Last weekend, investment research firm Citrini Research issued a note titled, “The 2028 Global Intelligence Crisis” that outlined a possible scenario — two years from now — when AI’s displacement of jobs has sent the unemployment rate above 10%, and aggregate demand in the economy has begun to plummet as people lose incomes.
If, like me, you read a lot of investing and macroeconomic commentary, you would have noticed that the Citrini report was all anyone was writing about early in the week. To be sure, the research report’s authors emphasized that what they’ve described is a scenario, not a prediction, but the report spooked markets nonetheless, and the S&P 500 index fell 1% on Monday.
Could such a scenario become the reality? And how should investors prepare for this contingency?

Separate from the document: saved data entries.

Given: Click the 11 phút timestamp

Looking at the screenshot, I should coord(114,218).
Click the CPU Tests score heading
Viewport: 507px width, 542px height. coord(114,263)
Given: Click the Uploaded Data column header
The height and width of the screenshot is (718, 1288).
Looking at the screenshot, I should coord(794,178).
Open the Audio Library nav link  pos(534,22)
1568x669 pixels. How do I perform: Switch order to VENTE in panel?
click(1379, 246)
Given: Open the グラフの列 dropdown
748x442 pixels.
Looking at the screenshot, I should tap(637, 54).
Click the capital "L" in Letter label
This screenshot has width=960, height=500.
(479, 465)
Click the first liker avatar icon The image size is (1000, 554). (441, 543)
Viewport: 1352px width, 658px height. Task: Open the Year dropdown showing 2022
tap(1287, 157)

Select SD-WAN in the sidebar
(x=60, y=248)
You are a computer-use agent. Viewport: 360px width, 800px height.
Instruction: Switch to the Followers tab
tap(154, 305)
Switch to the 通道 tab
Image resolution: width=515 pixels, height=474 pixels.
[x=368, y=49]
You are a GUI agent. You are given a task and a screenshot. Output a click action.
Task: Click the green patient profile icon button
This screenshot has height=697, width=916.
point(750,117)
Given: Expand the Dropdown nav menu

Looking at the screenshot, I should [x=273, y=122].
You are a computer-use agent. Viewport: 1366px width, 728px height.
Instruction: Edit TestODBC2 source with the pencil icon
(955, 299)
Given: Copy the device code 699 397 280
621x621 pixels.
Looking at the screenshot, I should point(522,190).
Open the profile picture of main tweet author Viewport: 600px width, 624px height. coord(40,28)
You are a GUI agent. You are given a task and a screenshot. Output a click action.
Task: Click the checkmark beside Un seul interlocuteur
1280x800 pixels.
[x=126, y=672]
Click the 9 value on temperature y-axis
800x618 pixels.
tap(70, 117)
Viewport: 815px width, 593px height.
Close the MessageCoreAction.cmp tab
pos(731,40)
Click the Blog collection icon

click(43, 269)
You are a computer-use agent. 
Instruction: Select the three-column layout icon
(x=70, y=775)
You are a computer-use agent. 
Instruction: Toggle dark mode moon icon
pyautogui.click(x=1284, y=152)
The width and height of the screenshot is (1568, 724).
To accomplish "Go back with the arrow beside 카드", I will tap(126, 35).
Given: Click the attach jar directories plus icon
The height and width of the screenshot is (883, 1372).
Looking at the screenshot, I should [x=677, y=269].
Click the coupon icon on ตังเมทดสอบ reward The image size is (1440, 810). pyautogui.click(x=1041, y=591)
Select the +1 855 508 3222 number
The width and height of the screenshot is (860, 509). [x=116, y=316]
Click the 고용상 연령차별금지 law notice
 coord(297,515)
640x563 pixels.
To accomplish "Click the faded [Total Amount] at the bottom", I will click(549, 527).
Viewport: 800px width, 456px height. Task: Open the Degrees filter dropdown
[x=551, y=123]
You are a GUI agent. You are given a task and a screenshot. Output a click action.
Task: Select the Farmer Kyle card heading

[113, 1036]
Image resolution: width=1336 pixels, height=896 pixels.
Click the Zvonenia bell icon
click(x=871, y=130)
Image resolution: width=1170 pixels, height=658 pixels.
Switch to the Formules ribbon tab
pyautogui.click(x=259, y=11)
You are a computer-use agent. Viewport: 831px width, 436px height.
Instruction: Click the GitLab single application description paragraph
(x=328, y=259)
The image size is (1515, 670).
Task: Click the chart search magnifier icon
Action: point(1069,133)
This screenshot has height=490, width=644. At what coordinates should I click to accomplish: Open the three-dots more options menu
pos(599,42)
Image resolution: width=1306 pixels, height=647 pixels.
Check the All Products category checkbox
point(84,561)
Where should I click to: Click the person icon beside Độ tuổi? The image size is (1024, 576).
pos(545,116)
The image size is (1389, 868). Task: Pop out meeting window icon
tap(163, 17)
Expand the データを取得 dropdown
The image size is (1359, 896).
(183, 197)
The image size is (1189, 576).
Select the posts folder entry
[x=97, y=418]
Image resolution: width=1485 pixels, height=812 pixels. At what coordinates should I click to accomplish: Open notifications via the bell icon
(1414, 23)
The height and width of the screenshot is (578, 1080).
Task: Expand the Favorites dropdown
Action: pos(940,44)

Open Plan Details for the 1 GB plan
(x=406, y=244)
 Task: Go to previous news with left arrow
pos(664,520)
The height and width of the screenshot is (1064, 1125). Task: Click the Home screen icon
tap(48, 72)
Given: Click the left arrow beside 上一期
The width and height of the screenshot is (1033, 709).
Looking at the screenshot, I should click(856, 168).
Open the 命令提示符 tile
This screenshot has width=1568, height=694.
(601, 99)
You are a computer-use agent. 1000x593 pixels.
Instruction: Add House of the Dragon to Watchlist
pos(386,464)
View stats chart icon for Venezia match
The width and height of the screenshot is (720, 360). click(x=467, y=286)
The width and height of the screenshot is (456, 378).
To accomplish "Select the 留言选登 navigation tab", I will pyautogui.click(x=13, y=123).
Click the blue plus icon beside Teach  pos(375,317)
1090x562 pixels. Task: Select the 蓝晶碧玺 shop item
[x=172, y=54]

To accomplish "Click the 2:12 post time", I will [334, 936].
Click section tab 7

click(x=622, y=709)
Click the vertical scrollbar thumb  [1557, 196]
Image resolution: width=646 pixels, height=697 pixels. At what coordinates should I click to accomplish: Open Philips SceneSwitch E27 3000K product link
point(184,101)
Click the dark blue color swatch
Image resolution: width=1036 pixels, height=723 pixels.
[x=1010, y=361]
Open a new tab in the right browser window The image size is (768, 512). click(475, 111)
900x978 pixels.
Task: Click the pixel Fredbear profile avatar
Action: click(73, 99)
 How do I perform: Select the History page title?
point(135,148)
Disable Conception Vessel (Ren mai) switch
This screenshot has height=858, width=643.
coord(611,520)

Well, the gist of the Citrini scenario is that AI gets better and cheaper over the next few years. That allows companies to lay off workers, and companies use the savings from doing so to further beef up their AI capability, which lets them lay off more workers. Displaced workers spend less. Companies that sell things to consumers sell fewer of them and so invest more in AI to protect their margins. And so on.
To quote just a small part of the report about what happens in this scenario between early 2026 and 2028:
AI capabilities improved, companies needed fewer workers, white collar layoffs increased, displaced workers spent less, margin pressure pushed firms to invest more in AI, AI capabilities improved… It was a negative feedback loop with no natural brake.